• Problem requirements:
From the line with "Votre vision, nos mains (41, 2395)" to the line with "Refund Policy", retype every line exactly, including those two, and leave out the rest of the data below.

• Given data:
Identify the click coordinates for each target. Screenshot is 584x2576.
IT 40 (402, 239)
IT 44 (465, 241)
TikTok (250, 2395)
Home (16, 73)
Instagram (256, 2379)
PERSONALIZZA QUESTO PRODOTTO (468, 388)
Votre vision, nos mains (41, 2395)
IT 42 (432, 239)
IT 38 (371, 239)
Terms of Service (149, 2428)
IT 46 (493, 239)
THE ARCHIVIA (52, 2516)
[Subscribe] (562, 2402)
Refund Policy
* * *
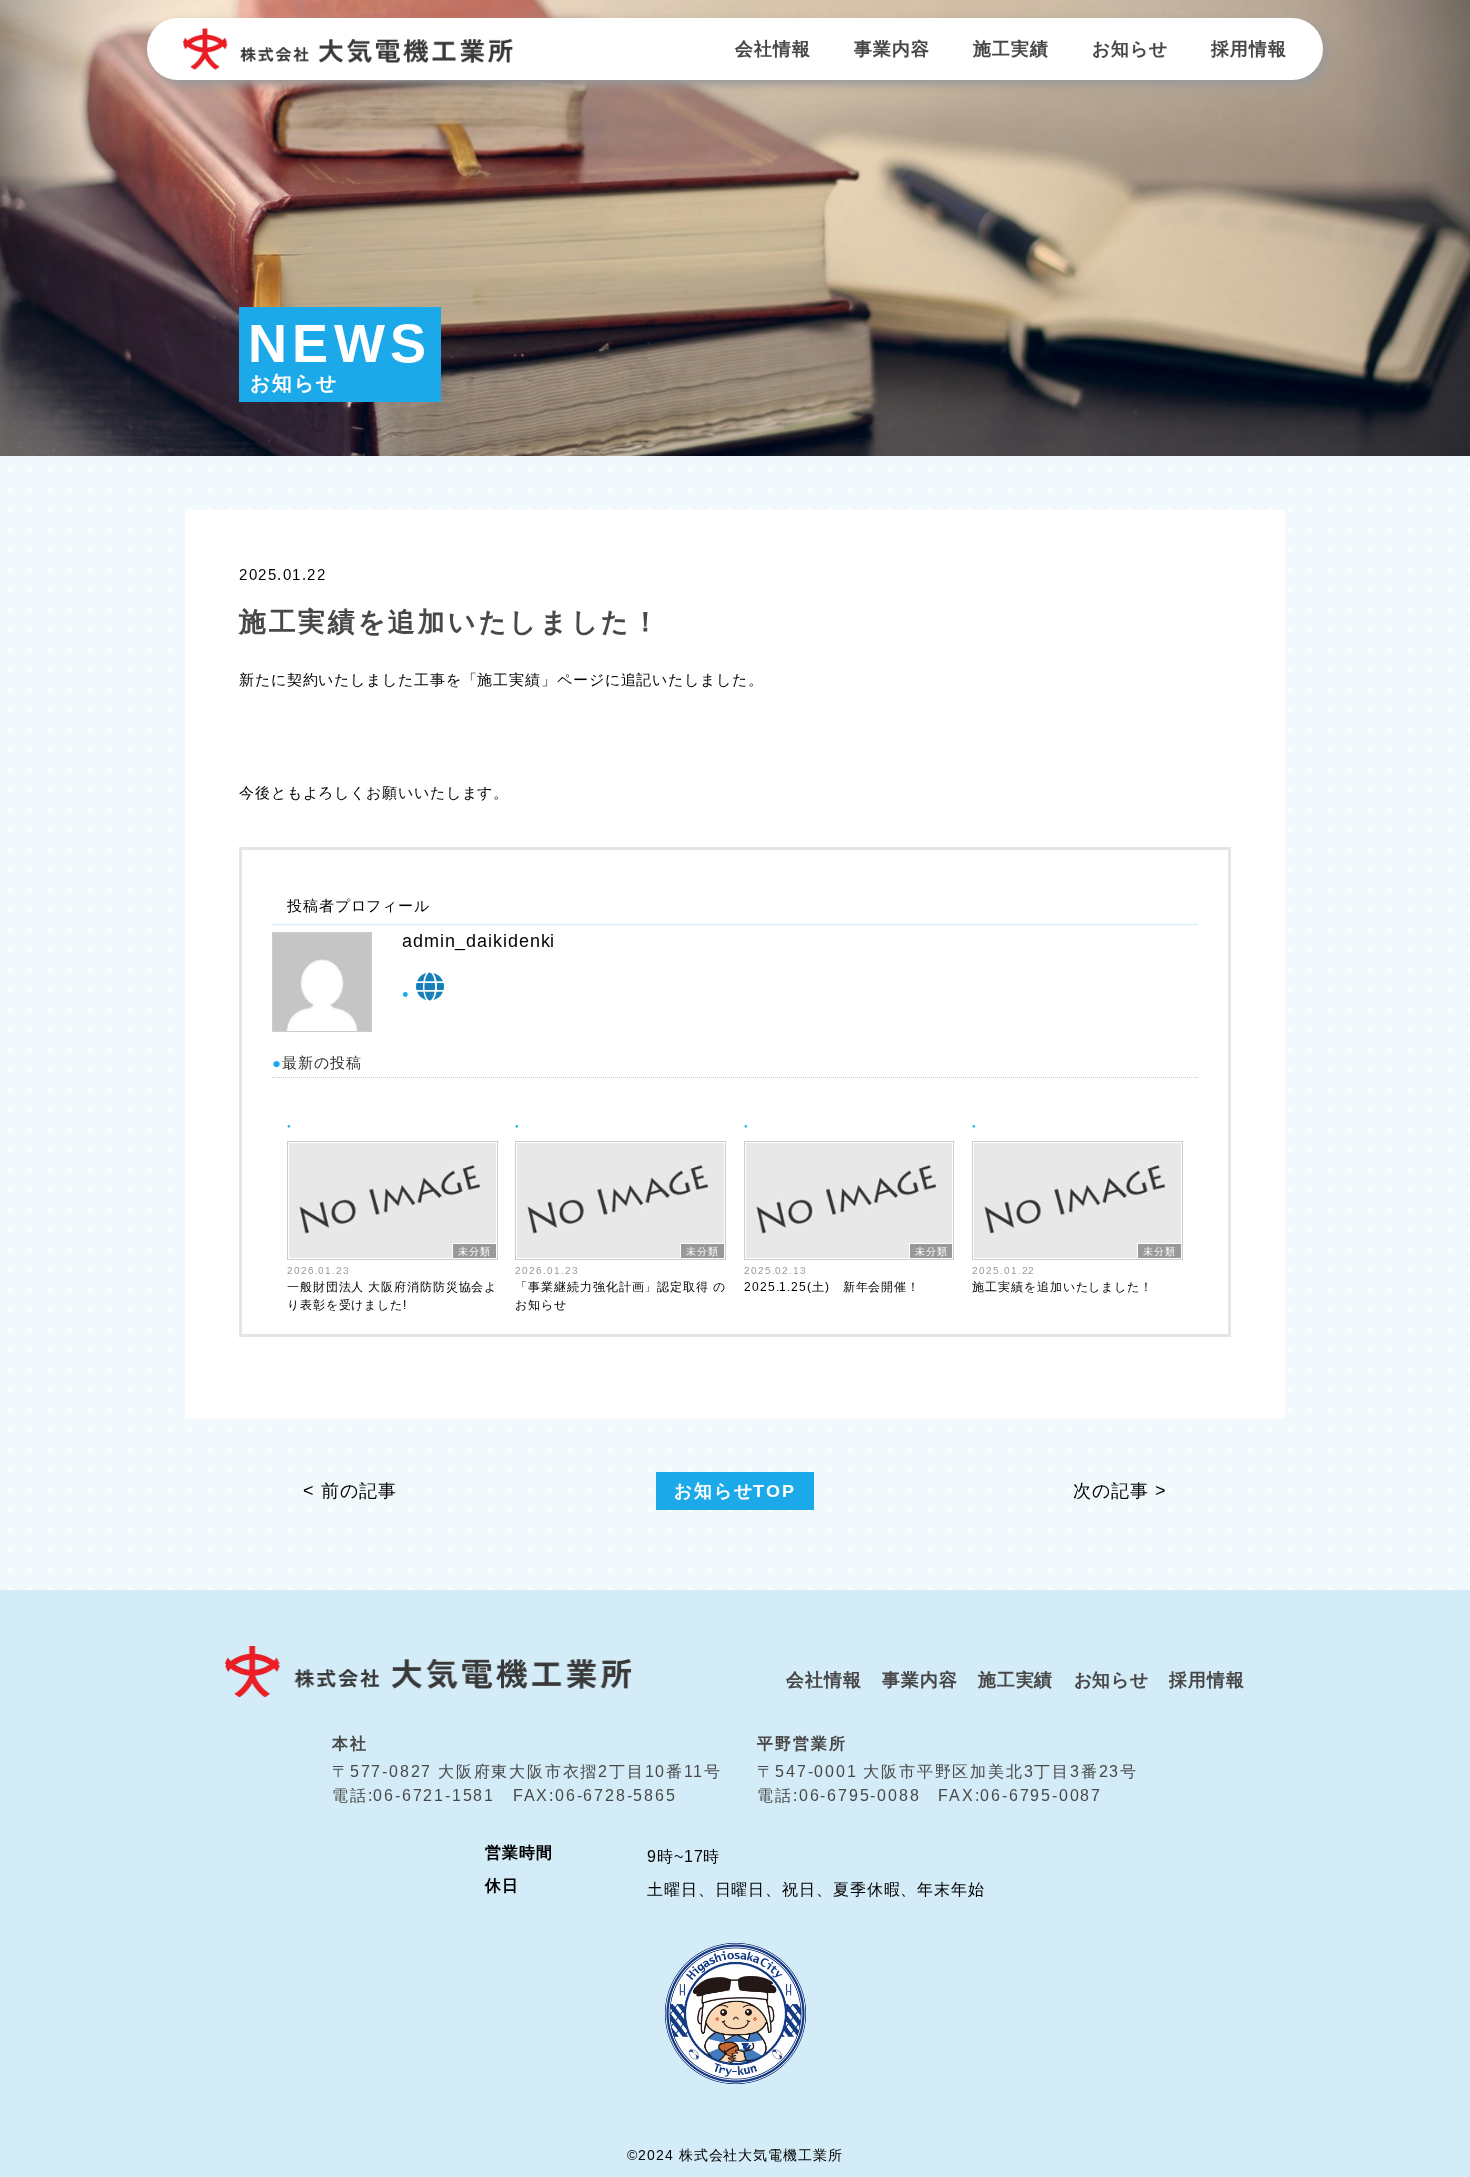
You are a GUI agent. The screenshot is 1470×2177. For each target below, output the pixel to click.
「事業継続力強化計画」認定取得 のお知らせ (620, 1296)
* * *
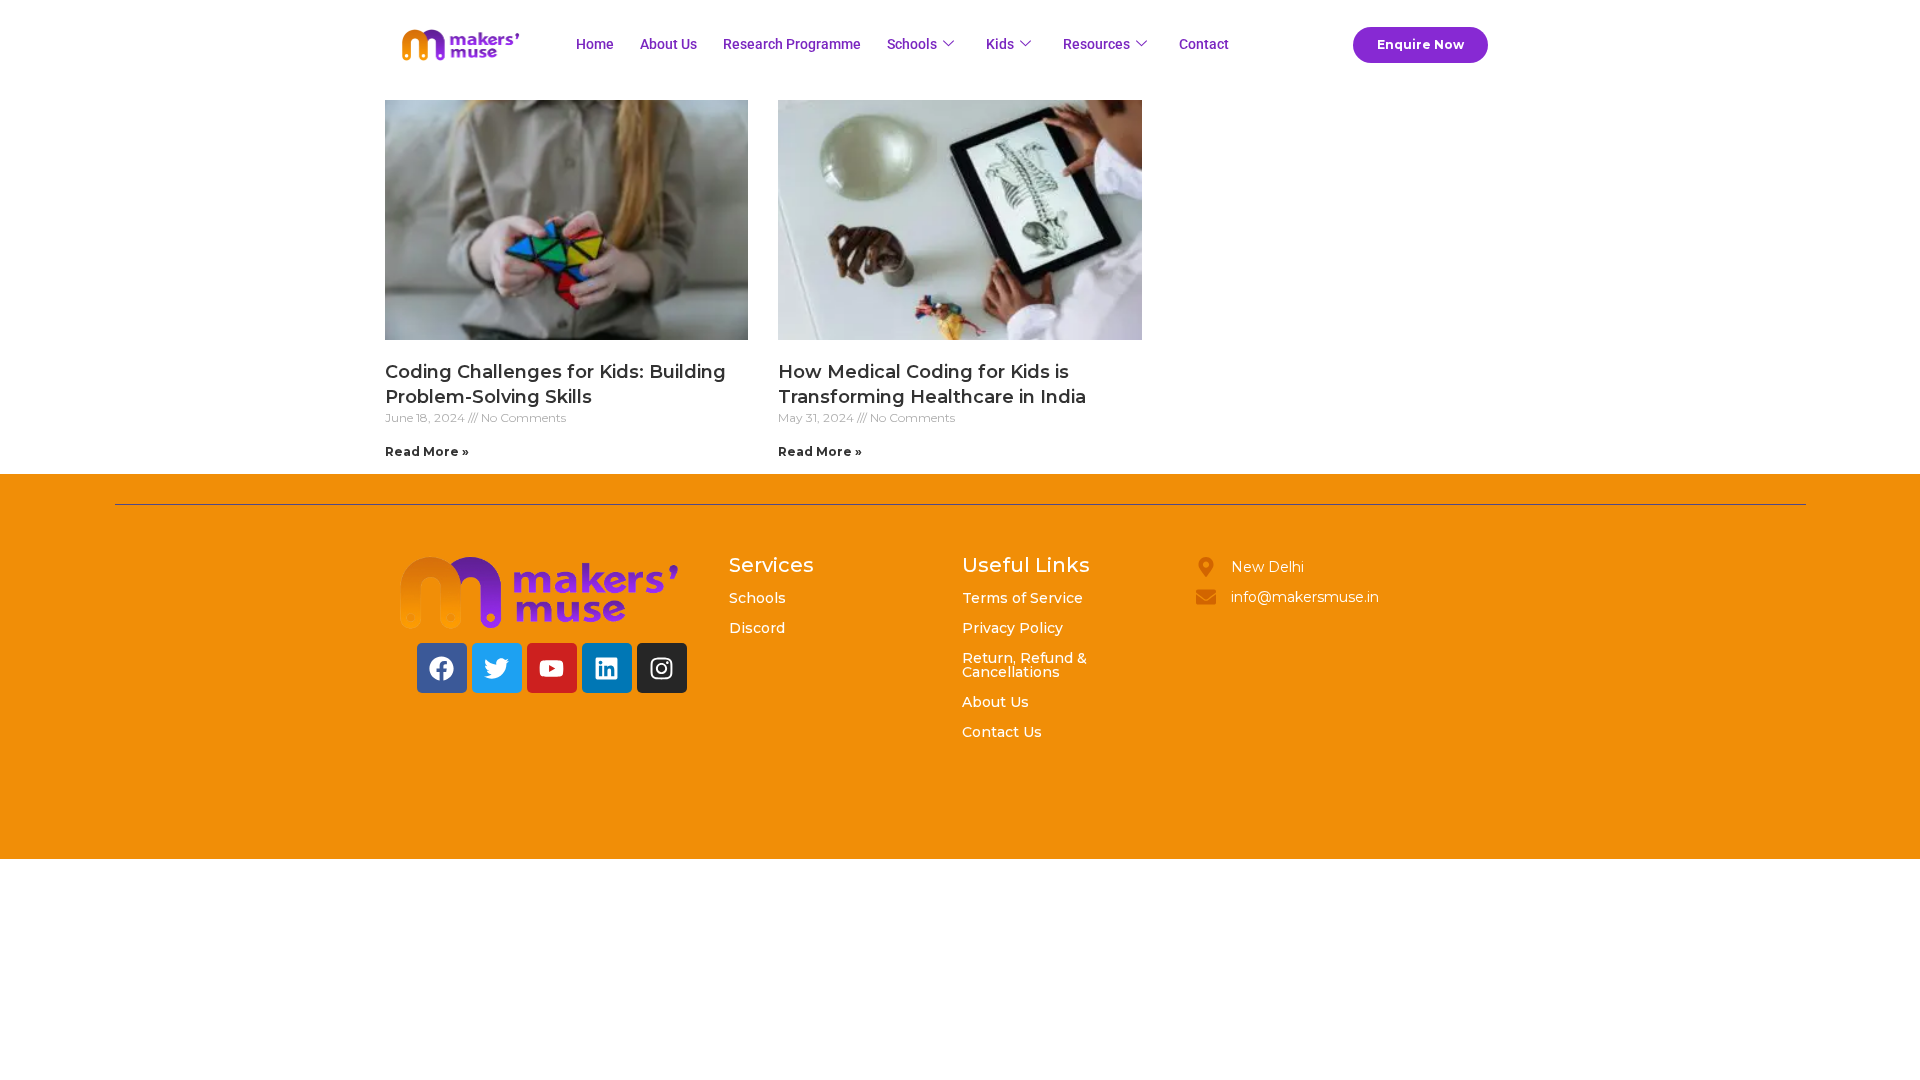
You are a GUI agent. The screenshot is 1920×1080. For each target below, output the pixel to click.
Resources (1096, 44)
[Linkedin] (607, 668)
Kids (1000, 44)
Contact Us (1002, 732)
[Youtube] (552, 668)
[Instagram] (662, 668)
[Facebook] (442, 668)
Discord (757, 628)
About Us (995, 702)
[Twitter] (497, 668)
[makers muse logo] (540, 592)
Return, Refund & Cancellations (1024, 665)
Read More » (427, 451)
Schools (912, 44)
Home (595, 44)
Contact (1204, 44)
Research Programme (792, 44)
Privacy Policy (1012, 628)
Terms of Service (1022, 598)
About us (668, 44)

• Expected answer:
Votre vision, nos mains (41, 2395)
IT 42 (432, 239)
IT 38 (371, 239)
Terms of Service (149, 2428)
IT 46 (493, 239)
THE ARCHIVIA (52, 2516)
[Subscribe] (562, 2402)
Refund Policy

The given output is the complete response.